O fato de que aquele dia não tinha sido demarcado o dia final de sua vida, e ela acabar desperdiçando todos os outros que ainda viriam pela frente, me corroeu ainda mais.

E eu só pedia para que ela se recuperasse depois disso.

Fui até ela, que já estava desacordada, mas que eu sabia que ainda tinha chances. Peguei seu corpo e nadei até a superfície. Fui para o lugar onde menos tinha gente, onde poderia passar por mais despercebido.

Chegando lá, deixei seu corpo o mais longe das ondas que pude, e notei o quão bonita era. ''Por que alguém que nasceu com tanta beleza iria querer acabar com sua vida?'' Pensei. Bom, minha pergunta acabaria não sendo respondida. Dei um grito de socorro, e logo depois nadei para longe dali. Alguém escutaria e a ajudaria.

🌊

Algumas semanas já haviam se passado desde o dia em que tinha salvado a menina. Não disse para ninguém do meu cardume, e eu tinha a certeza que nenhum humano havia me visto. Se eu abrisse a boca para falar algo sobre só seria xingado pelos outros, e talvez, até punido. As sereias não gostam de humanos. Os tritões não gostam de humanos.

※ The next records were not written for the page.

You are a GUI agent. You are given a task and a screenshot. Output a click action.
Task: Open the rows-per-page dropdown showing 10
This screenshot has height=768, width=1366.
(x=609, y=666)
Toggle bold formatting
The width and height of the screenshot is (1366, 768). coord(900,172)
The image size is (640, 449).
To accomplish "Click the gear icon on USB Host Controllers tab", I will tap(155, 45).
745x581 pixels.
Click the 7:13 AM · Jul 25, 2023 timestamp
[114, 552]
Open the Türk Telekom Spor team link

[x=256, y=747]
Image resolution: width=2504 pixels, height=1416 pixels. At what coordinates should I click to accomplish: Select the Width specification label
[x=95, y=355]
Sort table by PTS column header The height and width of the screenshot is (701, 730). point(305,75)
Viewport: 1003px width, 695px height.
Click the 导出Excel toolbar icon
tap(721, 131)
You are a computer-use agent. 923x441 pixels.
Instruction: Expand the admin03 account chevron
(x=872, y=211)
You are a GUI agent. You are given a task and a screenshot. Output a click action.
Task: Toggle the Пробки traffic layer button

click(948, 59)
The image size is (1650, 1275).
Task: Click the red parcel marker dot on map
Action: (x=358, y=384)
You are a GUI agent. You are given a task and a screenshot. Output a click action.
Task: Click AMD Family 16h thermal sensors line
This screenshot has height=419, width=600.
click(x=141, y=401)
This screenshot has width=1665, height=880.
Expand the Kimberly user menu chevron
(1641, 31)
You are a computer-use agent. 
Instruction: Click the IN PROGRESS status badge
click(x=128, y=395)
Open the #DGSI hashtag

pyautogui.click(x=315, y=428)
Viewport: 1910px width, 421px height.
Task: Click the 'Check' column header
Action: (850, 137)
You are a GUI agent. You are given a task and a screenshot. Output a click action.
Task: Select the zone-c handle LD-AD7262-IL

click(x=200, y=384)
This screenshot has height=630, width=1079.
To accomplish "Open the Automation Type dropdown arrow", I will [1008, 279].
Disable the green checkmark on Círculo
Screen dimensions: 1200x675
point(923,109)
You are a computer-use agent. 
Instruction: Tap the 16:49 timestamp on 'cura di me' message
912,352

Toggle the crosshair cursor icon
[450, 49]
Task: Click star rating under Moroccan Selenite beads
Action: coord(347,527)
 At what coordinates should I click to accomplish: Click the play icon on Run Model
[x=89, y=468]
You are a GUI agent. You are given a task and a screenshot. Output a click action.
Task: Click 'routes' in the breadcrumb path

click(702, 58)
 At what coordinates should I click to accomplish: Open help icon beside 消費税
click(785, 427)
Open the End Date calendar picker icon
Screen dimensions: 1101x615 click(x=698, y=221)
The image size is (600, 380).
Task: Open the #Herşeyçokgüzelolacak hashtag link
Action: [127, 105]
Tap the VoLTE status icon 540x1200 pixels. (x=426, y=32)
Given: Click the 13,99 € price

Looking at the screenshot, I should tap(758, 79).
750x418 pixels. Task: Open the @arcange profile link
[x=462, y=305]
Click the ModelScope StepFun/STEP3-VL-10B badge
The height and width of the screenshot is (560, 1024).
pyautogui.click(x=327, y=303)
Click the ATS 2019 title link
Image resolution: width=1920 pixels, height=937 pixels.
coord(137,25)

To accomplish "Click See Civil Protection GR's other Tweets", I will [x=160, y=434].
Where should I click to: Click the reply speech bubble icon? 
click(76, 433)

Mas eu não conseguia parar de pensar na menina. Nunca tinha visto alguém que queria acabar com sua vida. Todas as pessoas que via morriam pedindo para viver mais. Ela já tinha vindo morta.

Seu ato me fez questionar tantas coisas. Fez eu me sentir injusto. Eu nunca salvei alguém que queria ser salvo, e a primeira pessoa que eu ajudei não queria ajuda. Era tudo tão injusto. Eu já estava confuso, disperso em tantos pensamentos desde aquele dia. Me sentia triste o tempo todo. Sempre que eu via alguém afogado aquilo me afetava de uma maneira horrível, e acabava fazendo me ficar mal por dias.

Mas como salvar alguém poderia me deixar ainda pior?